Capítulo 8
Mais Uma Mudança Gerando Outra Mudança Ainda Maior.
Mais Uma Mudança Gerando Outra Mudança Ainda Maior.
Estava vendo tevê enquanto ela escovava os dentes. Tínhamos combinado de ir no cinema, mas como estava chovendo, decidimos ficar abraçados no sofá mesmo.
- Amor... preciso te contar uma novidade! – Disse sorrindo.
- Diga! – falei enquanto olhava para a tevê.
- Hey... olha pra mim!
- Estou olhando... – Disse virando meu rosto para ela.
- Fui promovida! – Disse sorrindo.
- Que bom! – Falei me levantando e indo a beijar.
- Só tem uma coisa, mas não vai ser problema, na verdade, vai ser solução! – Disse se complicando nas palavras.
- Fala logo! – Disse rindo.
- Então, o emprego é em outra cidade. Fica cerca de três... mil quilômetros daqui...
- TRÊS MIL QUILÔMETROS? – Perguntei a soltando.
- Mas, ARTHUR! Eu sem querer vi uma proposta de emprego naquela firma que você queria a séculos! E é na mesma cidade! Tanto que mais por isso eu me esforcei nos projetos e consegui a promoção! Não sabia bem quando você pretendia me contar que iria...
- Eu não vou.
- Mas...
- Eu não vou. Quem mandou você olhar minhas coisas?
- Eu estava arrumando a casa...
- Você bisbilhota minhas coisas, se irrita fácil, quebra minha campainha, me agonia o cérebro tocando quinhentas vezes e eu to tentando a meses fazer nossa relação dar certo! Parece que só você aqui não percebe que tem algo de errado!
- Você está tentando? – Disse com os olhos cheios de lágrimas. – Você está deixando acontecer! É como se você só estivesse esperando o momento de eu cansar de seu desleixo e terminar com você! É como se você não quisesse se sentir o culpado por terminar! – Disse enquanto tentava parar de chorar. – Eu percebo ARTHUR, eu percebo que você não me olha como me olhava antes, não me elogia nem mima mais, que você não conta mais nada de sua vida para mim, só o básico, e quando eu pergunto! Eu percebo tudo! Eu só não sou forte o suficiente para acreditar que isso é verdade!
- Talvez se você tentasse mudar! Mas não, SEMPRE a culpa é minha! Sabe, às vezes eu te olhava dormindo e achava que você seria a mãe de meus filhos, mas ultimamente, eu te olho dormindo e me pergunto: Como foi mesmo que começamos a namorar? Por que começamos? Eu não me lembro mais o porquê.

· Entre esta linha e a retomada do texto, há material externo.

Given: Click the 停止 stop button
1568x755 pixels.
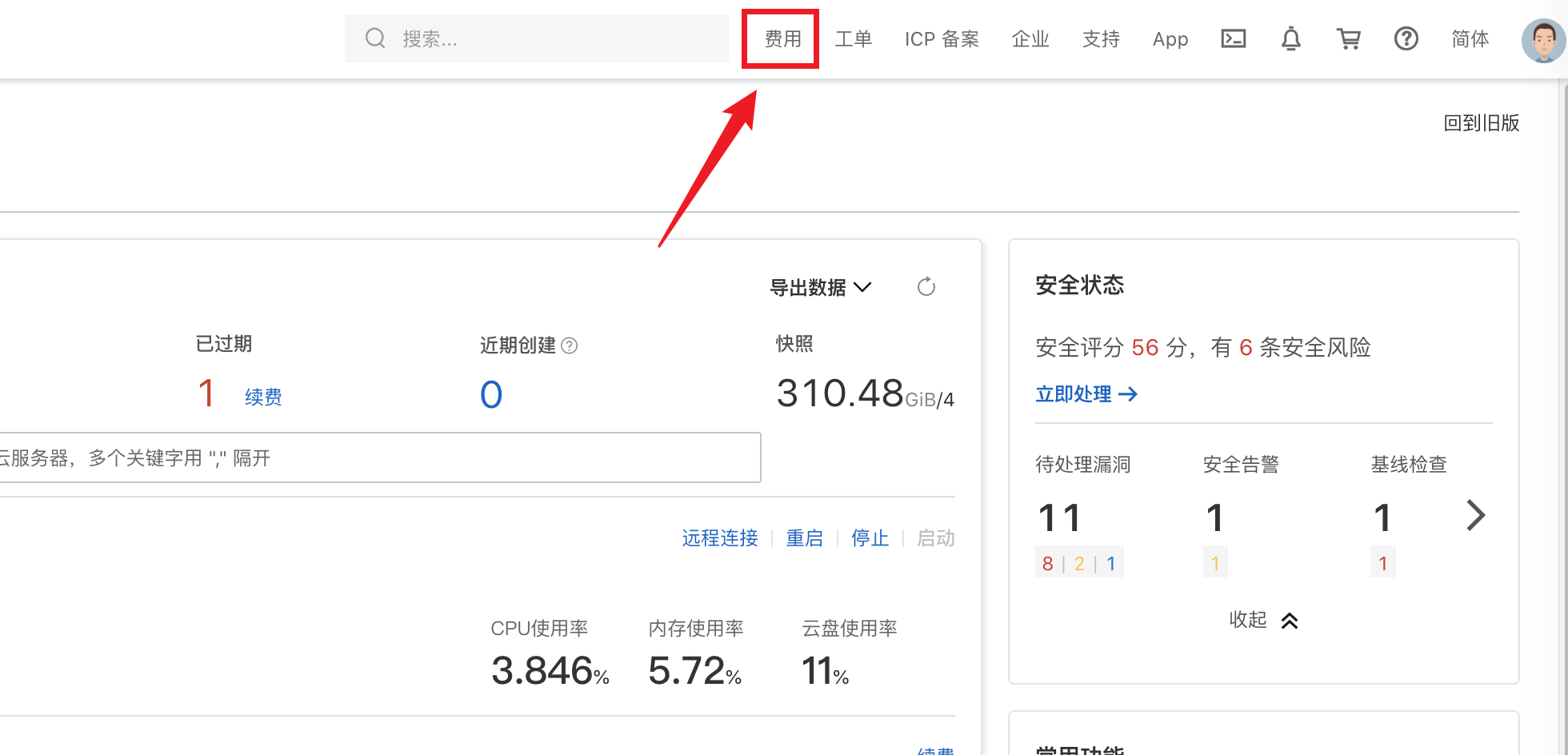Looking at the screenshot, I should tap(870, 537).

- Sabe que dia é hoje? – Falou entro soluços de choro. – Nós fazemos três anos de namoro hoje. E tudo o que você me diz é que não sabe porque estamos namorando a tanto tempo. Eu... eu sou uma estúpida! Eu sei! Qualquer mulher agora lhe daria um tapa na cara e nunca mais iria querer lhe ver! Mas eu não consigo, eu não consigo dizer que acabou! – Falou se encostando na parede e cobrindo o rosto, já vermelho de tanto chorar, com as mãos.

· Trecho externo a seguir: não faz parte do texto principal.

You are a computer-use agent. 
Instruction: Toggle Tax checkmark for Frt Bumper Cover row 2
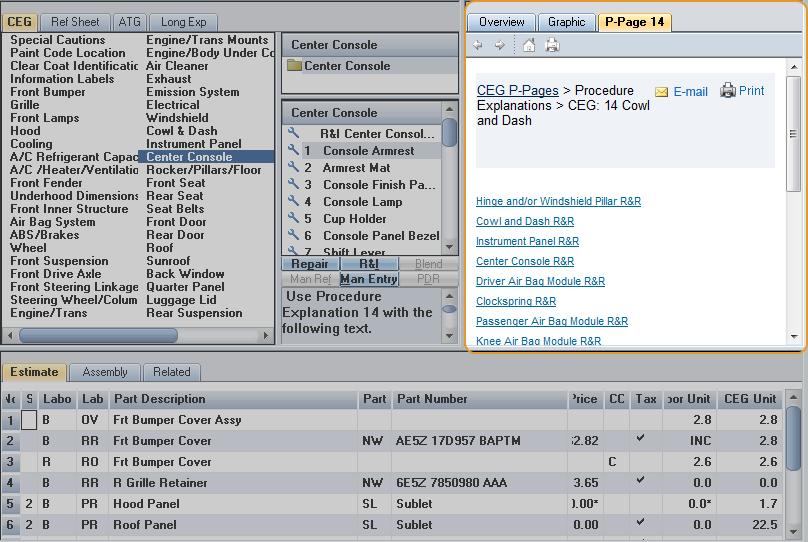coord(640,438)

- Desculpe, não sabia que era hoje.
- ...
- Eu não quero ir para essa cidade. Eu gosto da minha vida aqui.
- Mas poderíamos ser felizes lá também! – Disse ainda tentando conter o choro.
- Eu não sou mais feliz com você aqui! Quanto mais lá! Eu não vou aceitar essa promoção por sua causa!
- Você quer se livrar de mim... – Disse olhando para o chão. Em seguida caminhou até o quarto e encostou a porta.
Sentei em frente a tevê. Enquanto as imagens passavam em minha frente a raiva só tomava conta de mim. Estava cansado daquela situação mas também não conseguia terminar. Eu não sentia mais a mesma coisa por ela, e o que era pior, eu não sabia como recuperar. Ela passou silenciosa carregando duas malas. Abriu a porta, me olhou, um olhar que parecia ser o último, e então fechou a porta. Eu não sabia se corria atrás dela, se ficava ali, talvez eu estivesse tão perdido quanto ela naquele momento. Aumentei o volume da tevê e fiquei vendo as imagens passarem, enquanto tentava esquecer de tudo aquilo. Enquanto tentava não me arrepender, já me arrependendo de ter sido tão cruel com ela.